EXERCISES:
a: Do these statements agree with the real estate piece? (i) The writer is a Realtor in London Ontario. (ii) Clients measure greatness in numbers. (iii) For Volvo, the brand core is performance. Answer yes or no for each, quoting the words that decide it.
b: Reproduce the real estate piece starting with "Consumers, Realtors, and" and going on through "along the way.", changing "scoreboards" to "leaderboards".

READING TEXT:

Consumers, Realtors, and Governing Overseers often overlook the brutal truth about real estate and what makes it tick!
For clarity, I am a Realtor in London Ontario and I am not perfect, yet after 20 plus years in this industry, most days I shake my head and ‘WTF’!
Below is a blog post by Marc Davison of 1000WATT, the most successful branding, marketing, communications, and design company in the real estate industry.
The Brutal Truth
Real estate loves its scoreboards. Deals closed. Units sold. Money earned. Rankings, awards, lists. We’ve made production numbers the default measure of worth, leaving little room for how the work is done and how people are serviced along the way.
Clients don’t measure greatness in numbers; they remember how they were represented. Yet, as an industry, we keep mistaking volume for value, selling success as a stat instead of a standard of care.
It’s time to…

Just stop
In branding, brand core defines a company’s center of gravity. For Volvo, it’s safety. Nike, performance.In real estate, production (sales) is our default.
We listed this. We sold that. We closed 40 deals in 45 days. We’re number one. We ranked in the top 1%. We hit $5 billion in volume. We had a record month. We acquired.
Same song. Different verse. Every time.

(Dataset items)
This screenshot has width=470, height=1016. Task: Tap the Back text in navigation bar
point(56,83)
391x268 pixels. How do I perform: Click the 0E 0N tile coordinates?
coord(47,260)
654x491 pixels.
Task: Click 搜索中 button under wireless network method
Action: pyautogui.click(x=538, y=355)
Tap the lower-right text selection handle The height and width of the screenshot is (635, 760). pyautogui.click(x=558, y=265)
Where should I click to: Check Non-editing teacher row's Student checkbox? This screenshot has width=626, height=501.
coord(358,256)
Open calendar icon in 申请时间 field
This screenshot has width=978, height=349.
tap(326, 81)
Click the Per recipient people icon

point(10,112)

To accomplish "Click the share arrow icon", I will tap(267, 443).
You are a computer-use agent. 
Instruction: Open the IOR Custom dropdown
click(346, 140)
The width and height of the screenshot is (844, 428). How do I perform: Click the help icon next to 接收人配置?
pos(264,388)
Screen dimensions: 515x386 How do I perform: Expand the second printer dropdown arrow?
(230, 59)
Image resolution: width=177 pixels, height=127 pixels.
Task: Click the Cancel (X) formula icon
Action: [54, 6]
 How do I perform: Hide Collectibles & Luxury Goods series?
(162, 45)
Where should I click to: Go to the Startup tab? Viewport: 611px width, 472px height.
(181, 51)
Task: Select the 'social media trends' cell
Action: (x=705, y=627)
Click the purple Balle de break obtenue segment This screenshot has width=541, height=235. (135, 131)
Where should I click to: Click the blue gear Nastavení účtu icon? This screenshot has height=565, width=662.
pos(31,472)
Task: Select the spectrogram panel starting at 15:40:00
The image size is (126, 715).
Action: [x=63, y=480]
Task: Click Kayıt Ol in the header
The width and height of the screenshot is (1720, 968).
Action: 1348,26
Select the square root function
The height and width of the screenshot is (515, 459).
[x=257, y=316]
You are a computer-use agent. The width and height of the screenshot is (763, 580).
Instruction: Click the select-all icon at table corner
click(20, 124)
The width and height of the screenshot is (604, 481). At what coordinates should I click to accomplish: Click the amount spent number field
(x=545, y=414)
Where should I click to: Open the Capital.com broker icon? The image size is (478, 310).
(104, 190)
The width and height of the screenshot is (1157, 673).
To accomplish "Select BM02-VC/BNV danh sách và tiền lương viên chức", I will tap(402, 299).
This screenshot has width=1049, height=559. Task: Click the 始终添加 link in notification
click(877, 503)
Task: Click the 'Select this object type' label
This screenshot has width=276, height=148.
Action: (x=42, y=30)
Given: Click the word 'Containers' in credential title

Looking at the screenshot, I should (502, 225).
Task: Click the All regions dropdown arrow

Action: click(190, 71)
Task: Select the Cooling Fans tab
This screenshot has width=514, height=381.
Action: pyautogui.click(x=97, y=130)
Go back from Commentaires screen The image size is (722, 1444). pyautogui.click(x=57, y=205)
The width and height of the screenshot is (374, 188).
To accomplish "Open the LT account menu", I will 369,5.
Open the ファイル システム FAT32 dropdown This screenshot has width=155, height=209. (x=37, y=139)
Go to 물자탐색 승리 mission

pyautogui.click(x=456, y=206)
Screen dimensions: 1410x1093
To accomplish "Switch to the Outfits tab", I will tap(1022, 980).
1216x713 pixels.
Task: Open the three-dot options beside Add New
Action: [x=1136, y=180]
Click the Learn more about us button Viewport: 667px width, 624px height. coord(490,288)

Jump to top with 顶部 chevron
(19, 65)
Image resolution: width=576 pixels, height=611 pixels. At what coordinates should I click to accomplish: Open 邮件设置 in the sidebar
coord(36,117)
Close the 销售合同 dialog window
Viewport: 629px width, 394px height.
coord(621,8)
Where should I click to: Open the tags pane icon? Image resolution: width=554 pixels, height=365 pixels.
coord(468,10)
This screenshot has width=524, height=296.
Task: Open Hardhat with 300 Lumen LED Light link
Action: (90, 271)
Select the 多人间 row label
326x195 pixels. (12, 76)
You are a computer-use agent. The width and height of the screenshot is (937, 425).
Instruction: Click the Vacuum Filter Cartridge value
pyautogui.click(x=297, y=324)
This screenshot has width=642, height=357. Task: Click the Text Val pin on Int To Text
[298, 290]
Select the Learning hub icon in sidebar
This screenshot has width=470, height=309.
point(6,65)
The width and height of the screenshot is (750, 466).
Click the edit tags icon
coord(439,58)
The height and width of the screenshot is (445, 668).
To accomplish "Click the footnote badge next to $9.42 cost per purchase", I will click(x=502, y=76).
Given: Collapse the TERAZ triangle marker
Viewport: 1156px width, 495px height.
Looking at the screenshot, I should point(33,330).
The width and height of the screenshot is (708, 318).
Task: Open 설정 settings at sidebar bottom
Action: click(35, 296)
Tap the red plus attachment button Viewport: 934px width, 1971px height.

ANSWERS TO THE TASKS:
a:
(i) Yes: "I am a Realtor in London Ontario"
(ii) No: "Clients don’t measure greatness in numbers; they remember how they were represented."
(iii) No: "For Volvo, it’s safety."

b:
Consumers, Realtors, and Governing Overseers often overlook the brutal truth about real estate and what makes it tick!
For clarity, I am a Realtor in London Ontario and I am not perfect, yet after 20 plus years in this industry, most days I shake my head and ‘WTF’!
Below is a blog post by Marc Davison of 1000WATT, the most successful branding, marketing, communications, and design company in the real estate industry.
The Brutal Truth
Real estate loves its leaderboards. Deals closed. Units sold. Money earned. Rankings, awards, lists. We’ve made production numbers the default measure of worth, leaving little room for how the work is done and how people are serviced along the way.